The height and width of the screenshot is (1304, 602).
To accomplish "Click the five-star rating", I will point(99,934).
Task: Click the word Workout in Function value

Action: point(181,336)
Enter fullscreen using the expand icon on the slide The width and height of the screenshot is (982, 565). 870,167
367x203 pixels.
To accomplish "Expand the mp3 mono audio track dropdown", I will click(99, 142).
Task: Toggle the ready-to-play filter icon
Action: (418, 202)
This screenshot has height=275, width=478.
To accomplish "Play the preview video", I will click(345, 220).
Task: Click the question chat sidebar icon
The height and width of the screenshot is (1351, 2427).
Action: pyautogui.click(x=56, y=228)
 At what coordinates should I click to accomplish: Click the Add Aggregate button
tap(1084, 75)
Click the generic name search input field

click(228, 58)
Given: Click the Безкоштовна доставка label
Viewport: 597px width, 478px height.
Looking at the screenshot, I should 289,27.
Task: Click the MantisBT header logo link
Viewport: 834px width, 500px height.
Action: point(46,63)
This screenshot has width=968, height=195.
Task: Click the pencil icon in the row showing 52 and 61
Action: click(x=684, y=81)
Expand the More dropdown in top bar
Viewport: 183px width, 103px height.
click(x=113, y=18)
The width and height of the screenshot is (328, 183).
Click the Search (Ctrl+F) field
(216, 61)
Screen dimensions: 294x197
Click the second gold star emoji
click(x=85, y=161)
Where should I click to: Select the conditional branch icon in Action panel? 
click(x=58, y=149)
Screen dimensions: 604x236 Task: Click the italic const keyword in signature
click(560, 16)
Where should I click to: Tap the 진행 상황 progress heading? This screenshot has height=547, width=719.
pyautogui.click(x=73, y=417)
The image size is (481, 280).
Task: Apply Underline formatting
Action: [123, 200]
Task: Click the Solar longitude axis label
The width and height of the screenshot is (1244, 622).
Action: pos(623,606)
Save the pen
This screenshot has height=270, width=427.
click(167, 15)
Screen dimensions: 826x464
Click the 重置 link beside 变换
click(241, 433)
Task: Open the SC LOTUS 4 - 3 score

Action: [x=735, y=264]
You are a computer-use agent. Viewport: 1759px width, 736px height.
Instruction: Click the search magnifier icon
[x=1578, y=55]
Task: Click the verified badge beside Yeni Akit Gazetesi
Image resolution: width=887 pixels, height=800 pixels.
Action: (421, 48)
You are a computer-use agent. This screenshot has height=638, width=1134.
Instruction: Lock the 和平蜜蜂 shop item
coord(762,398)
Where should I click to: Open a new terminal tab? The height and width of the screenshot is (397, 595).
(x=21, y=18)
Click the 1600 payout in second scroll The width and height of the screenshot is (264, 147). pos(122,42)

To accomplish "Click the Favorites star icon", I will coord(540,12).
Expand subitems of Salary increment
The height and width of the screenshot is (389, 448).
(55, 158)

□ □ □ □ □ □ □

THE TASK
Rewrite all of the material above as a numbered list, one line per item, leaving out the blank lines.

WRITTEN REPLY
1. The height and width of the screenshot is (1304, 602).
2. To accomplish "Click the five-star rating", I will point(99,934).
3. Task: Click the word Workout in Function value
4. Action: point(181,336)
5. Enter fullscreen using the expand icon on the slide The width and height of the screenshot is (982, 565). 870,167
6. 367x203 pixels.
7. To accomplish "Expand the mp3 mono audio track dropdown", I will click(99, 142).
8. Task: Toggle the ready-to-play filter icon
9. Action: (418, 202)
10. This screenshot has height=275, width=478.
11. To accomplish "Play the preview video", I will click(345, 220).
12. Task: Click the question chat sidebar icon
13. The height and width of the screenshot is (1351, 2427).
14. Action: pyautogui.click(x=56, y=228)
15.  At what coordinates should I click to accomplish: Click the Add Aggregate button
16. tap(1084, 75)
17. Click the generic name search input field
18. click(228, 58)
19. Given: Click the Безкоштовна доставка label
20. Viewport: 597px width, 478px height.
21. Looking at the screenshot, I should 289,27.
22. Task: Click the MantisBT header logo link
23. Viewport: 834px width, 500px height.
24. Action: point(46,63)
25. This screenshot has width=968, height=195.
26. Task: Click the pencil icon in the row showing 52 and 61
27. Action: click(x=684, y=81)
28. Expand the More dropdown in top bar
29. Viewport: 183px width, 103px height.
30. click(x=113, y=18)
31. The width and height of the screenshot is (328, 183).
32. Click the Search (Ctrl+F) field
33. (216, 61)
34. Screen dimensions: 294x197
35. Click the second gold star emoji
36. click(x=85, y=161)
37. Where should I click to: Select the conditional branch icon in Action panel? 
38. click(x=58, y=149)
39. Screen dimensions: 604x236 Task: Click the italic const keyword in signature
40. click(560, 16)
41. Where should I click to: Tap the 진행 상황 progress heading? This screenshot has height=547, width=719.
42. pyautogui.click(x=73, y=417)
43. The image size is (481, 280).
44. Task: Apply Underline formatting
45. Action: [123, 200]
46. Task: Click the Solar longitude axis label
47. The width and height of the screenshot is (1244, 622).
48. Action: pos(623,606)
49. Save the pen
50. This screenshot has height=270, width=427.
51. click(167, 15)
52. Screen dimensions: 826x464
53. Click the 重置 link beside 变换
54. click(241, 433)
55. Task: Open the SC LOTUS 4 - 3 score
56. Action: [x=735, y=264]
57. You are a computer-use agent. Viewport: 1759px width, 736px height.
58. Instruction: Click the search magnifier icon
59. [x=1578, y=55]
60. Task: Click the verified badge beside Yeni Akit Gazetesi
61. Image resolution: width=887 pixels, height=800 pixels.
62. Action: (421, 48)
63. You are a computer-use agent. This screenshot has height=638, width=1134.
64. Instruction: Lock the 和平蜜蜂 shop item
65. coord(762,398)
66. Where should I click to: Open a new terminal tab? The height and width of the screenshot is (397, 595).
67. (x=21, y=18)
68. Click the 1600 payout in second scroll The width and height of the screenshot is (264, 147). pos(122,42)
69. To accomplish "Click the Favorites star icon", I will coord(540,12).
70. Expand subitems of Salary increment
71. The height and width of the screenshot is (389, 448).
72. (55, 158)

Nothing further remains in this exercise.